- [Direction] Gather every line in the records below that contains the string "This" and copy each one out in full. Matching is case-sensitive.

(Records from a data source)

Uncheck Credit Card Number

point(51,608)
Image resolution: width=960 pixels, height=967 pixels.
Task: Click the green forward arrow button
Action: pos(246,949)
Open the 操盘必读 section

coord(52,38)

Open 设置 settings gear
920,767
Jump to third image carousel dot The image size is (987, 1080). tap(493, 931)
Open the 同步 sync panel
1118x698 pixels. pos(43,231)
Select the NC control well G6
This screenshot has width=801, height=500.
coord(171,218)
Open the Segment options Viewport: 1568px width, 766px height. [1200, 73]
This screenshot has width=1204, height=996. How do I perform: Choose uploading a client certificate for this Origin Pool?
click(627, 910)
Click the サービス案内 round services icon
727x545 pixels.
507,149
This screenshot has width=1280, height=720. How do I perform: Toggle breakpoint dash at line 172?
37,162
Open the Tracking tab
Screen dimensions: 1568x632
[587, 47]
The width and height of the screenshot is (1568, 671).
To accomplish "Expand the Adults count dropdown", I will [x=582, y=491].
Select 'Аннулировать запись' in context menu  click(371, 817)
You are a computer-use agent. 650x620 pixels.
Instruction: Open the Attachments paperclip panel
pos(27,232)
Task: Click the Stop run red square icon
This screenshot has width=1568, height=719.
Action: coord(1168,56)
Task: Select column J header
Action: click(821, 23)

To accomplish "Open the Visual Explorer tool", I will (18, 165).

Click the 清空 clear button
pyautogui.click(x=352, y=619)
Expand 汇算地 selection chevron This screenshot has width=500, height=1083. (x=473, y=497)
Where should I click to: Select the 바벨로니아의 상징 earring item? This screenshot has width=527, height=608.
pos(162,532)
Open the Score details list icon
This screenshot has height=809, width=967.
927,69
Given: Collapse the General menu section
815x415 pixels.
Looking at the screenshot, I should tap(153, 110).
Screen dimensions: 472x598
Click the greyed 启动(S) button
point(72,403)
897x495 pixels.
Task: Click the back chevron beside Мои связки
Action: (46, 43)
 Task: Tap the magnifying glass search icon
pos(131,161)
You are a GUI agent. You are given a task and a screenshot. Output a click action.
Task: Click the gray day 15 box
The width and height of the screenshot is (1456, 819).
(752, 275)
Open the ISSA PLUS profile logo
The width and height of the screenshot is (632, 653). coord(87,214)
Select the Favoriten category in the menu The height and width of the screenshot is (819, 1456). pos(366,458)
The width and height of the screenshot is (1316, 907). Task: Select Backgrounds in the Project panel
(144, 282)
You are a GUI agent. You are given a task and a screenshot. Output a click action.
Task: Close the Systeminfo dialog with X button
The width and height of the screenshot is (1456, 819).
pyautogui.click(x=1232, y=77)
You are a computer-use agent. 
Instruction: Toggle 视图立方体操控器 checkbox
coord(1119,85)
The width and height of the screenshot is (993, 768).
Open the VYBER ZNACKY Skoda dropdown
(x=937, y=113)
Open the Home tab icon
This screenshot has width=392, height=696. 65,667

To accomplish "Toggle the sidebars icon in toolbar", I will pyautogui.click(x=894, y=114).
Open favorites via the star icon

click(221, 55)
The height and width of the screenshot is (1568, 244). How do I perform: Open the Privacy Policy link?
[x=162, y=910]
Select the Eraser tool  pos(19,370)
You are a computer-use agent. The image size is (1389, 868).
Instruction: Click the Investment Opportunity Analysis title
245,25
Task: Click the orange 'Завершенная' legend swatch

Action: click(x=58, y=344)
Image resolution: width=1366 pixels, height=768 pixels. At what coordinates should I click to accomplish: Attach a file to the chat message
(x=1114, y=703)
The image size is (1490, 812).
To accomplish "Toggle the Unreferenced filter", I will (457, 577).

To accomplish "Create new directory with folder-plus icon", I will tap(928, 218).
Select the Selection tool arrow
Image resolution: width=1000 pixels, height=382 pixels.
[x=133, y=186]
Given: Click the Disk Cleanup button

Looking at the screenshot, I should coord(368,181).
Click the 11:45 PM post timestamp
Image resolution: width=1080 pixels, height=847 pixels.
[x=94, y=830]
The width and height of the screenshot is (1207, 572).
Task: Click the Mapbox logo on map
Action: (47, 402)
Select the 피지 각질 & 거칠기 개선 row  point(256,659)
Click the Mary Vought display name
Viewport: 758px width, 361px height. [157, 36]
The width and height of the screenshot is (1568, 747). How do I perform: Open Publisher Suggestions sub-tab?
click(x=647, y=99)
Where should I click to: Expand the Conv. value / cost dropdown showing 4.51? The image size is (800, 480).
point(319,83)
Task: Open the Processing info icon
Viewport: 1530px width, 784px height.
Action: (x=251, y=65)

- [Task solution]
This screenshot has width=801, height=500.
This screenshot has width=1204, height=996. How do I perform: Choose uploading a client certificate for this Origin Pool?
This screenshot has width=1280, height=720. How do I perform: Toggle breakpoint dash at line 172?
This screenshot has width=1568, height=719.
Expand 汇算地 selection chevron This screenshot has width=500, height=1083. (x=473, y=497)
Where should I click to: Select the 바벨로니아의 상징 earring item? This screenshot has width=527, height=608.
This screenshot has height=809, width=967.
This screenshot has width=392, height=696. 65,667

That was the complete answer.